Patchwork contestataire
« J’étais déjà furieuse que le gouvernement agisse aussi stupidement sur la question européenne, témoigne Olha Vesnanka, journaliste et militante des droits civiques, mais avec la répression du 30 novembre, j’ai compris que je ne pouvais pas laisser la police brutaliser des militants pacifiques ». C’est aussi l’avis d’une bonne partie de la population qui, choquée, occupe aussitôt par centaines de milliers la place Maïdan, et la transforme en camp retranché, au fonctionnement totalement horizontal, sans leader. Les jeunes intellectuels pro-européens de novembre sont rejoints par des retraités aux pensions misérables, des artisans et chefs d’entreprises exclus ou victimes du système mafieux et corrompu du clan Ianoukovitch, des femmes, des militants, de gauche comme de droite, russophones ou non, nationalistes fascisants, libéraux ou anarchistes…
« L’injustice a mobilisé plus que les appels des politiques de l’opposition », analyse Roman Romanov, de la Fondation « international renaissance » pour le développement de la société civile.« Je veux vivre dans une Ukraine où je peux croire en la politique, libre et sans peur, où le gouvernement n’est pas corrompu ou lié aux affaires, où les routes sont utilisables, où ma mère médecin a un salaire correct et pas 200€ par mois !... », écrit une jeune femme sur le forum en ligne « Evrolution ».
Le salaire moyen ukrainien : 290 € par mois
Pendant ces deux mois de la « révolution de Maïdan », toutes les frustrations de la société ukrainienne éclatent sur la place publique : le salaire moyen est de 290 € par mois – selon les chiffres de la Banque mondiale – avec de fortes disparités aggravées par le train de vie seigneurial des caciques du système, propriétaires de somptueuses villas dans la capitale. « Pendant son règne, Ianoukovitch a transformé la république parlementaire en système présidentiel où toutes les structures, des impôts à la justice, sont directement reliées à lui », explique le blogger Taras Ilkiv. « Une chaîne de commandement utilisée non seulement contre ses opposants, mais aussi pour ses affaires. » Dans le classement 2013 de Transparency International sur le ressenti de la corruption dans le monde, l’Ukraine figure au 144e rang sur 177 pays . C’est le pays européen le plus mal noté, au même niveau que le Cameroun, le Nigeria, la République centrafricaine, l’Iran et la Papouasie-Nouvelle-Guinée. Enfin, le retournement de Ianoukovitch sur l’Union Européenne fait craindre une Ukraine redevenue vassale du « grand frère » russe.

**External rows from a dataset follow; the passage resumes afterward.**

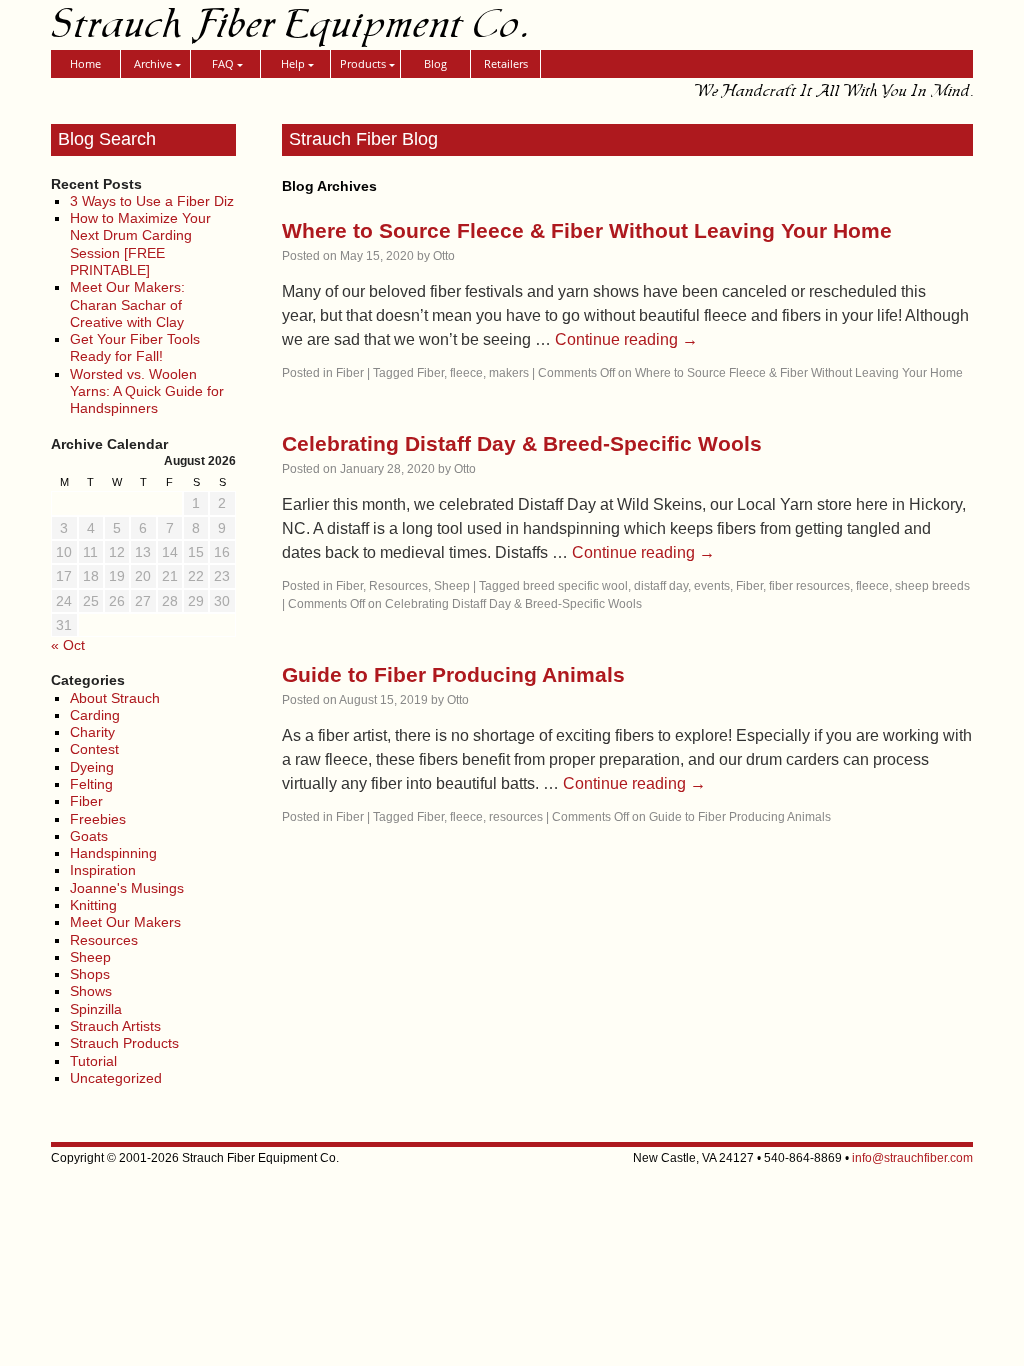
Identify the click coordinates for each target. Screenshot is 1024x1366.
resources (516, 817)
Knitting (93, 905)
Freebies (98, 819)
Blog (435, 63)
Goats (89, 836)
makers (509, 373)
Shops (90, 974)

Unité nationale contre la tyrannie
Un mot d’ordre a donc unifié les manifestants : la démission du gouvernement – effective depuis le 28 janvier – et celle du président, déchu par le Parlement le 22 février et en fuite depuis. Les violences du pouvoir ont aussi soudé les esprits : la répression engagée fin novembre contre les pro-européens s’est accentuée à partir du 19 janvier, et ouvre une funeste liste de morts. Les assauts policiers du 20 et 21 février font 62 morts parmi les manifestants. Près de 300 blessés transportés dans les hôpitaux ont également disparu, enlevés par les « titushkis », des bandes de « voyous » enrôlés par le pouvoir.
Par le biais des réseaux sociaux, la révolte fait tache d’huile. A l’ouest, régions historiquement anti-russes, mais aussi dans le centre et l’est, où la population est davantage russophone. La répression des manifestations du 25 janvier dans les villes de Dnipropetrovsk, Zaporijia et Cherkassy, le long du Dniepr, met en lumière la réalité du régime pour une opinion auparavant travaillée par des médias aux ordres. Seule la Crimée résiste : « Ici, ce ne sont pas des Ukrainiens. Ce sont des Russes, qui ont peur de ce qui se passe à Kiev et regardent toujours du côté de Moscou », justifie Nara Narimanova, du Conseil des Jeunes Tatars de Crimée. « La minorité Tatar a rejoint rapidement les demandes du mouvement populaire, espérant pour le futur la fin des discriminations politiques et sociales dont elle est l’objet. C’est aussi une question d’unité nationale contre la tyrannie. »
« Il n’y a pas que des fascistes ici ! »
« J’étais sur Maïdan au tout début, mais j’ai très vite arrêté à cause de la présence des fascistes », raconte Volodymyr, militant LGBT (lesbiennes, gay, bi et trans) pour les droits civiques. « Je ne peux pas les supporter. Je me suis porté volontaire dans l’initiative EvromaidanSOS, un collectif d’assistance aux victimes. Je participe aussi à la recherche des disparus. » Les fascistes et les ultranationalistes étaient regroupés à Maïdan et dans d’autres villes au sein du « Pravy Sector » (secteur de droite), souvent au cœur des affrontements. L’un des leurs, tué par balle en janvier, est devenu « martyr » de l’Ukraine. Tout comme Sergiy Nihoyan, jeune manifestant d’origine arménienne, et sans lien avec la droite, abattu le même jour, sur qui auraient été relevés quatre impacts de balles.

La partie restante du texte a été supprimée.